Довершает картину микрофон, который девушка крепко сжимает, практически обхватив его головку и поднеся вплотную ко рту. А это значит, что публика слышит крик (даже если она и не поет громко) (см. гл. «Сценические выступления»).
Глаза ее живут своей жизнью: они то закрываются на высоких нотах, то вдруг резко открываются, становясь как блюдца, – чтобы прочесть очередную строчку текста. В паузах – прищуриваются, словно говоря: «Какое мне дело до всех до вас, а вам – до меня»[8].
Телодвижения хаотичны и напоминают о неумелой танцовщице на дискотеке. Никакой связи ни с ритмом песни, ни со смысловой нагрузкой нет. Левая рука безвольно опущена; впрочем, иногда она поднимается и остается в согнутом положении с висящей кистью.
Закончив петь, девушка дожидается окончания песни, сходит со сцены и идет в конец зала отдать микрофон. Тут она еще молодец – некоторые делают это за несколько секунд до окончания фонограммы.
Раздаются жидкие аплодисменты. Публика явно ждет следующего исполнителя.
И вот откуда-то из-за кулис появляется она.
Тонкий и качественный макияж подчеркивает привлекательные черты лица. Загорелая шея, не имея и следа подкожного жира, переходит в умопомрачительное декольте. Длинное платье, немного широкое в районе груди, плотно облегает плоский живот так, что угадываются его мышцы. Так же плотно оно облегает ягодицы, затем расширяясь и доходя до пола, поэтому туфель не видно; можно лишь предположить, исходя из ее статности и манеры движения, что каблук высокий.
Рельефные руки легко держат красивый микрофон.

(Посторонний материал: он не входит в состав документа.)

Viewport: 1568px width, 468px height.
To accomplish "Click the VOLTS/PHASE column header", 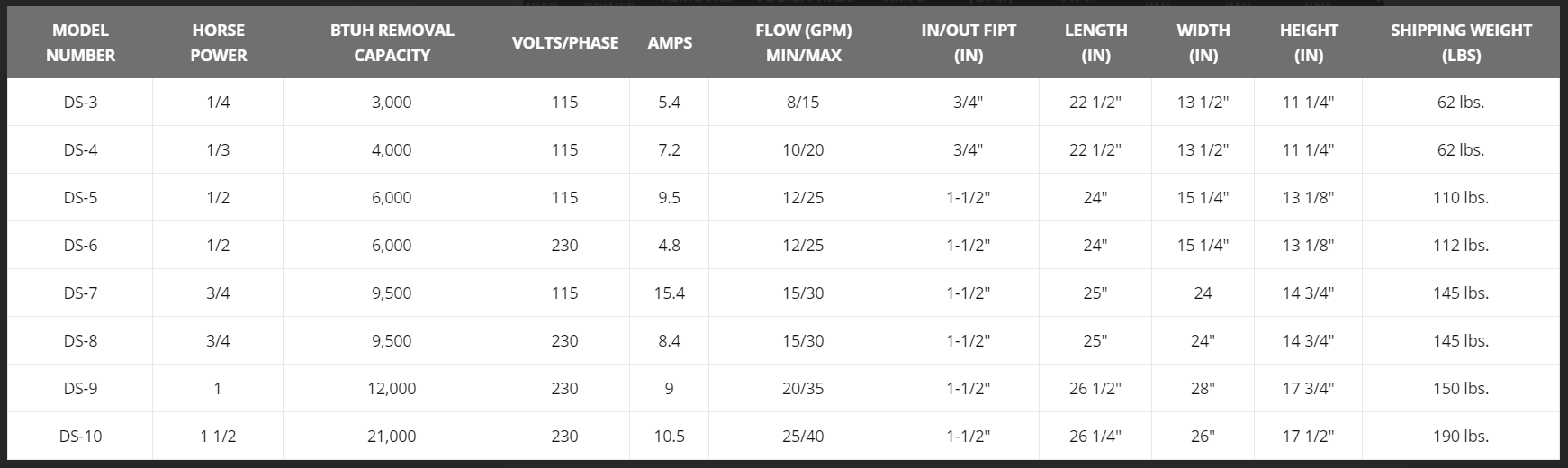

Она оглядывает зал, на долю секунды задерживаясь на каждом лице; она выглядит спокойной и… даже немного уставшей. «Мой друг попросил меня выступить у него; в мои планы это не входило – я хотела бы сегодня отдохнуть, ибо вчера меня сильно вымотал концерт – публика вызывала на бис три раза; но и отказать не могу – я очень уважаю его» – говорят ее глаза.
– Дорогие друзья, сегодня, в этот ненастный день, я хотела бы спеть вам о лете, о море и солнце… Ведь уже началась весна, а значит, всё самое лучшее – впереди! Я же, как смогу, приближу вас к этому!
Начинается вступление, и она вся оживает – словно в каждую клеточку тела вмонтированы электроды, связанные с фонограммой. Караоке-система выключена; идет оригинальная минусовка песни.
Публика сидит не шелохнувшись, думая о своем: молодые мужчины – о том, что неплохо было бы снять с нее это платье; пожилые деятели шоу-бизнеса – о возможности совместной работы; девушки – о том, что с этого дня нужно всё-таки сесть на диету и записаться в фитнес-центр; женщины – о предложении ей услуг стилиста или модельера…
А она поет! Задавая тон связками и заставляя нёбо, челюсти и губы работать, она свободно выносит все звуки вперед, от чего они выходят наружу в виде плотной, сильной струи, которая, в отличие от брызг, вообще не попадает на публику! Публика просто смотрит на нее, как смотрят на водопад; она любуется им, оставаясь при этом совершенно сухой. А на водопад (как и на пламя) можно смотреть бесконечно, не правда ли?
Она поет так же, как и оригинальный исполнитель, – с теми же акцентами, однако, играя голосом, добавляет мелизмы[9], из-за чего песня становится более искусной и красивой.
И публика запоминает такое исполнение; впоследствии, услышав песню по радио, она начнет сравнивать обеих певиц; а это и есть то, к чему должен стремиться любой артист: чтобы его голос и манера исполнения запомнились больше, чем слова тех шлягеров, которые он исполняет.
…Вместе с ней поет и ее тело – она не танцует, она именно поет телом; каждая часть его словно говорит: я хочу отдать вам себя всю, хотя я только часть тела, но я тоже пою, вам нравится?